> _TEXT SEGMENT_
[Start of Attachment]
About Text mining

 

 

　　 What Text Mining Can Do

　　 Text mining offers a solution to this problem by replacing or supplementing the human reader with automatic systems undeterred by the text explosion. It involves analysing a large collection of documents to discover previously unknown information. The information might be relationships or patterns that are buried in the document collection and which would otherwise be extremely difficult, if not impossible, to discover. Text mining can be used to analyse natural language documents about any subject, although much of the interest at present is coming from the biological sciences.

　　 Take interactions between proteins, for example. This area of research is important for the development of drugs to modify protein interactions that are linked to disease. Text mining can not only extract information on protein interactions from documents, but it can also go one step further to discover patterns in the extracted interactions. Information may be discovered that would have been extremely difficult to find, even if it had been possible to read all the documents. This information could help to answer existing research questions or suggest new avenues to explore.

　　 How Text Mining Works

　　 Text mining involves the application of techniques from areas such as information retrieval, natural language processing, information extraction and data mining . These various stages of a text-mining process can be combined into a single workflow. We will now look in more detail at each of these areas and how, together, they form a text-mining pipeline.

　　 Information retrieval (IR) systems identify the documents in a collection which match a user ’ s query. The most well known IR systems are search engines such as Google?, which identify those documents on the WWW that are relevant to a set of given words. IR systems are often used in libraries, where the documents are typically not the books themselves but digital records containing information about the books. This is however changing with the advent of digital libraries, where the documents being retrieved are digital versions of books and journals.

　　 IR systems allow us to narrow down the set of documents that are relevant to a particular problem. As text mining involves applying very computationally intensive algorithms to large document collections, IR can speed up the analysis considerably by reducing the number of documents for analysis. For example, if we are interested in mining information only about protein interactions, we might restrict our analysis to documents that contain the name of a protein, or some form of the verb ‘to interact’ or one of its synonyms.

　　 Natural language processing (NLP) is one of the oldest and most difficult problems in the field of artificial intelligence. It is the analysis of human language so that computers can understand natural languages as humans do . Although this goal is still some way off, NLP can perform some types of analysis with a high degree of success. For example:

　　 Part-of-speech tagging classifies words into categories such as noun, verb or adjective

　　 Word sense disambiguation identifies the meaning of a word, given its usage, from the multiple meanings that the word may have

　　 Parsing performs a grammatical analysis of a sentence. Shallow parsers identify only the main grammatical elements in a sentence, such as noun phrases and verb phrases, whereas deep parsers generate a complete representation of the grammatical structure of a sentence

　　 The role of NLP in text mining is to provide the systems in the information extraction phase (see below) with linguistic data that they need to perform their task. Often this is done by annotating documents with information such as sentence boundaries, part-of-speech tags and parsing results, which can then be read by the information extraction tools.
[End of Attachment]
> _TASK TO CARRY OUT_
Answer these from the text mining article:
1. Where is much of the current interest in text mining coming from?
2. What do shallow parsers identify in a sentence?
3. How does information retrieval speed up text-mining analysis?

> _RECORD EXTRACTS_
[Start of Attachment]
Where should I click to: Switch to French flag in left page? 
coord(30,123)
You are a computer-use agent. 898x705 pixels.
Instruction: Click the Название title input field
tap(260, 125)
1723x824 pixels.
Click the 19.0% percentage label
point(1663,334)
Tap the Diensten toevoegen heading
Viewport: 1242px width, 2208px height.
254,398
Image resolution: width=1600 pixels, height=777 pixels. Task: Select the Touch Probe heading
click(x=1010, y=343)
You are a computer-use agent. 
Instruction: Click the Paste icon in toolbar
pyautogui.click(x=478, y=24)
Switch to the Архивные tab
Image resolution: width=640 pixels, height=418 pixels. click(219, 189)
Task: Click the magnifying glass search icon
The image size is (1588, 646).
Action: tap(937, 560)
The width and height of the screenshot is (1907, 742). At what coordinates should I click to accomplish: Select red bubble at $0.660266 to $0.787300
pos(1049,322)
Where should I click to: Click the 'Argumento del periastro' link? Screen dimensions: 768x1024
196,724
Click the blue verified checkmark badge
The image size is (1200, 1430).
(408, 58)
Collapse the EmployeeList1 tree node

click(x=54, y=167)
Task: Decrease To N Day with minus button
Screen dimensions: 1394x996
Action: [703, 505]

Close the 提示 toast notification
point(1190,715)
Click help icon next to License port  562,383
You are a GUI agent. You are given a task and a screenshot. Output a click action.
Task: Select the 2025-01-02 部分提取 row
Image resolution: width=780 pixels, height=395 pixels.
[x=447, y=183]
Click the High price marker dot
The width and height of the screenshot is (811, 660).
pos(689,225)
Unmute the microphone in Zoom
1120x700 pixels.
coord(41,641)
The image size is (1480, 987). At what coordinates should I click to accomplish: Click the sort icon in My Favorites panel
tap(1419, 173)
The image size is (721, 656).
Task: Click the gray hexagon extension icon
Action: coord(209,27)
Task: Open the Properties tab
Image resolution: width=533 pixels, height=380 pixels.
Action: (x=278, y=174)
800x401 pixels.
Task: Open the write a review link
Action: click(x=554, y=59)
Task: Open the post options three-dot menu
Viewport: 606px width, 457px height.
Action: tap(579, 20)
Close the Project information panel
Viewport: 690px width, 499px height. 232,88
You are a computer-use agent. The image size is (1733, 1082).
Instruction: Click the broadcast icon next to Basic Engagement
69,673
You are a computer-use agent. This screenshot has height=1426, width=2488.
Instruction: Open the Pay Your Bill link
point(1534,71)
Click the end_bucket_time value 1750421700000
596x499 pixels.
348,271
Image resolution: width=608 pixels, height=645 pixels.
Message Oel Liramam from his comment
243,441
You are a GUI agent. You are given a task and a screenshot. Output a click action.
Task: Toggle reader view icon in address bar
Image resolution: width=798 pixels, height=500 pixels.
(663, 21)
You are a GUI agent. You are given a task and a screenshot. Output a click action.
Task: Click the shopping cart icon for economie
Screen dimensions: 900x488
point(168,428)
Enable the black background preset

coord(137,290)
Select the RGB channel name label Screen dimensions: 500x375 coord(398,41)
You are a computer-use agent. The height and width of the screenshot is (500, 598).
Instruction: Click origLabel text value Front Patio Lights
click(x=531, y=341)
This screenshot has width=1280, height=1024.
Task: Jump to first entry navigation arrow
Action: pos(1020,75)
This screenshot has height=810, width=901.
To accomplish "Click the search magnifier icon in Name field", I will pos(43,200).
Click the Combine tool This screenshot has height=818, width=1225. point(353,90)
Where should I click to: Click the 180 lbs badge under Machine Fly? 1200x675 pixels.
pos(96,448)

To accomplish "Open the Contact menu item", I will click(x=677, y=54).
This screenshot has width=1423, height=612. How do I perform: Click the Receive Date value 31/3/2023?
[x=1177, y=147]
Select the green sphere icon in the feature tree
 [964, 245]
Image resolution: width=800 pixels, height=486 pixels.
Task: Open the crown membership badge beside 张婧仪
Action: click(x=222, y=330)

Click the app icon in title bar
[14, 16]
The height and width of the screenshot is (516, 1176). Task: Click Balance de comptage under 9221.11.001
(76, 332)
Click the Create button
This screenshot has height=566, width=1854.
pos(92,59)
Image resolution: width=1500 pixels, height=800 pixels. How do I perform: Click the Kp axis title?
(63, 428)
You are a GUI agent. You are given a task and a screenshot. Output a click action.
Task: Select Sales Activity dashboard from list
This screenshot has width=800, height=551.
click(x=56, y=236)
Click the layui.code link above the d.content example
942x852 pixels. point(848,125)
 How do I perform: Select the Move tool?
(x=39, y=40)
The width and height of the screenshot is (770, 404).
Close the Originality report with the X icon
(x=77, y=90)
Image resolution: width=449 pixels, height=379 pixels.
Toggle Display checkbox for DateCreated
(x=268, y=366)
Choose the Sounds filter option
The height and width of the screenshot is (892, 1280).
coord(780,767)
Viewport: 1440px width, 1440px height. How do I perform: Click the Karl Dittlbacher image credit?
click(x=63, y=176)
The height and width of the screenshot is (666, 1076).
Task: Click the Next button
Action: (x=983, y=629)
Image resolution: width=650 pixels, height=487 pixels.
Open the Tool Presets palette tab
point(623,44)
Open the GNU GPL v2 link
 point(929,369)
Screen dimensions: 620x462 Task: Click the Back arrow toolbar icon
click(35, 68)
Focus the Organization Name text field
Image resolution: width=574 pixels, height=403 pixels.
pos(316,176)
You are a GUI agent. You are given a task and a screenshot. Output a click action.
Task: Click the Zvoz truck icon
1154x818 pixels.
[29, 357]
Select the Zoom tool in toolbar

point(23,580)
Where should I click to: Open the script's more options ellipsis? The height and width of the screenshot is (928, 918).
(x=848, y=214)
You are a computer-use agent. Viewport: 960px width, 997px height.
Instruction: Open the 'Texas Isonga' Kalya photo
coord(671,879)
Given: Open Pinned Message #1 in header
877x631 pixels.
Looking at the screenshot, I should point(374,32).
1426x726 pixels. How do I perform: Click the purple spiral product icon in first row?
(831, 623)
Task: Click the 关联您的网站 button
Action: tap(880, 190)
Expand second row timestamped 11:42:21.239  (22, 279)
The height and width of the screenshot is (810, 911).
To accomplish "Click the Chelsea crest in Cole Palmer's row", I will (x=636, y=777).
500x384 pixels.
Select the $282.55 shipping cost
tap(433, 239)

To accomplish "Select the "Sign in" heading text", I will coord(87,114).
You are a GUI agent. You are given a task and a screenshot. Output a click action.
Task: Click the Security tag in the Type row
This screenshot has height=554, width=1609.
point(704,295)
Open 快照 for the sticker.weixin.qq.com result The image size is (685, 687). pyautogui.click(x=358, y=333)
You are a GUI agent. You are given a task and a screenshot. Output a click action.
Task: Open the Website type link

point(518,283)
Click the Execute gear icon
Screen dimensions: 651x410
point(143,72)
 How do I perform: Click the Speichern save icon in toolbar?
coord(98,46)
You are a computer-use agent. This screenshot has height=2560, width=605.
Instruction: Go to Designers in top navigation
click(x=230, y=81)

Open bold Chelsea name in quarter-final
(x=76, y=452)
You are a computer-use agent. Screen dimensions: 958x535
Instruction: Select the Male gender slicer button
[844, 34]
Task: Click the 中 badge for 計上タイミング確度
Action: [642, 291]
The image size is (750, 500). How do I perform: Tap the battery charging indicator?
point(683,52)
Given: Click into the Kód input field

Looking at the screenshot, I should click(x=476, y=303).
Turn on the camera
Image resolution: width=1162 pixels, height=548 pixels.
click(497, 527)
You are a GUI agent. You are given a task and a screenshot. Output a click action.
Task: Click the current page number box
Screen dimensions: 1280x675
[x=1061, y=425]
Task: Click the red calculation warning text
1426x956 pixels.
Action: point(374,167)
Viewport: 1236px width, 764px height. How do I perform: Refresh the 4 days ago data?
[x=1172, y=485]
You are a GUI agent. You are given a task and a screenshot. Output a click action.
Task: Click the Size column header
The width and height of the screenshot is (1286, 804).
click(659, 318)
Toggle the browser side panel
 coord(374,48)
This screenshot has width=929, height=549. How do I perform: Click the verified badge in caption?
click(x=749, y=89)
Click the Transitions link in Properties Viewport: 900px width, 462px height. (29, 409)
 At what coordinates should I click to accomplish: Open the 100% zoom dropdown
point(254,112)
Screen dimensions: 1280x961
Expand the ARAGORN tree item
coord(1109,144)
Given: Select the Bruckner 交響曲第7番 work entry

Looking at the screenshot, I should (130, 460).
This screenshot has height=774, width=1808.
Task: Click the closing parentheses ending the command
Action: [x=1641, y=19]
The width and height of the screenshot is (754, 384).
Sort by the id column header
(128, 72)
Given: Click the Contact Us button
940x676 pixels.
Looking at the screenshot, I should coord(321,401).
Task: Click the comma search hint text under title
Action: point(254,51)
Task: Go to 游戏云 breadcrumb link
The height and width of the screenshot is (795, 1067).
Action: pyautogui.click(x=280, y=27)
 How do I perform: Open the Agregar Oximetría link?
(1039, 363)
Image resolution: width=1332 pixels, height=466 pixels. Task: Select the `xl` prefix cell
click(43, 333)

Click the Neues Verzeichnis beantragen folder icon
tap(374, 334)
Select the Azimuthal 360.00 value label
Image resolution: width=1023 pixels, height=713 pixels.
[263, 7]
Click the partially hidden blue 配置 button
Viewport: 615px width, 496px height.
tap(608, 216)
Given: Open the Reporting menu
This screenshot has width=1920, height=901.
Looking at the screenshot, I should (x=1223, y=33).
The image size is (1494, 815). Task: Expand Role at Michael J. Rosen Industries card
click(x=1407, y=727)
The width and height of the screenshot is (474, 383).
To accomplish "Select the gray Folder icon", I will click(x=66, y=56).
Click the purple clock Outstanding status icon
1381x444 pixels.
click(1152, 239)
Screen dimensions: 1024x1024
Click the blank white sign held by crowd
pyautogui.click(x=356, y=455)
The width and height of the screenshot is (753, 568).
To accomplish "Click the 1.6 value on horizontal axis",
[End of Attachment]
> _EXPECTED OUTPUT_
1. The biological sciences.
2. Only the main grammatical elements, such as noun phrases and verb phrases.
3. It reduces the number of documents for analysis.